* Work item *
Would you give back exactly the lines from the line with "Given: Click red callout marker number 5" through the end of the entries below, both included, but none of the pictures?

[Stored data]
===

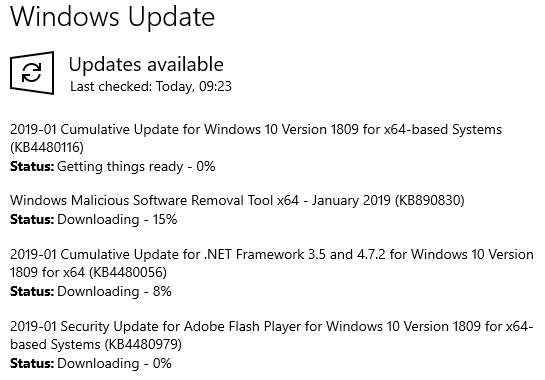Click the bold Status label under KB4480979
The image size is (545, 380).
pyautogui.click(x=32, y=364)
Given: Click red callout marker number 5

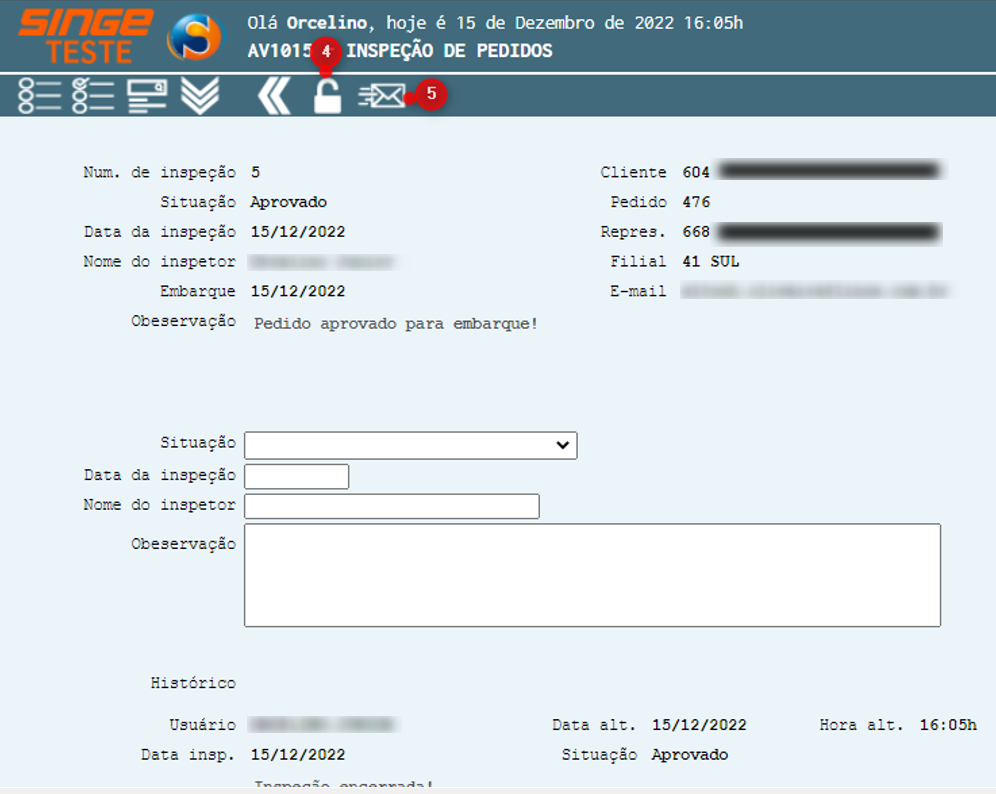Looking at the screenshot, I should tap(431, 95).
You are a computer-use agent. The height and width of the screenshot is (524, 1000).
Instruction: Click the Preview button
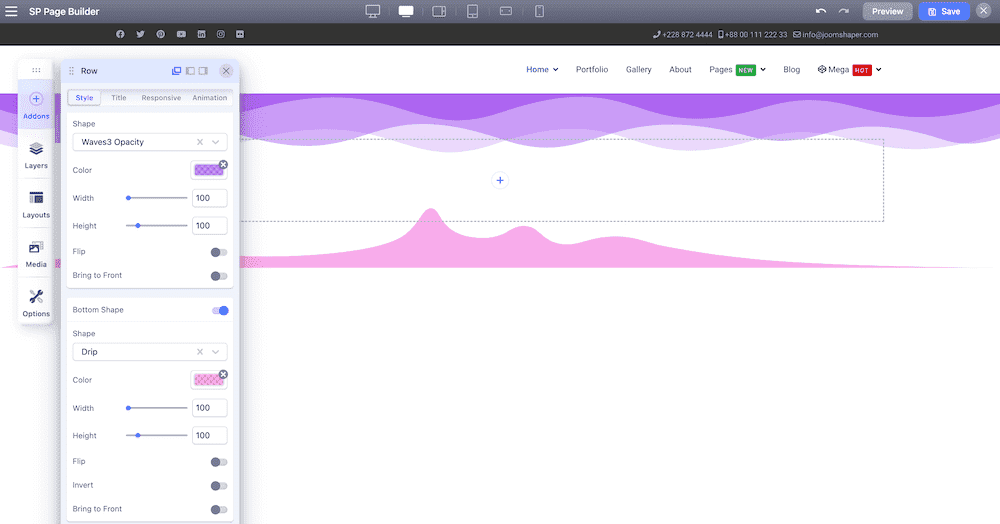click(x=887, y=11)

===

* Result *
Given: Click red callout marker number 5

Looking at the screenshot, I should tap(431, 95).
You are a computer-use agent. The height and width of the screenshot is (524, 1000).
Instruction: Click the Preview button
click(x=887, y=11)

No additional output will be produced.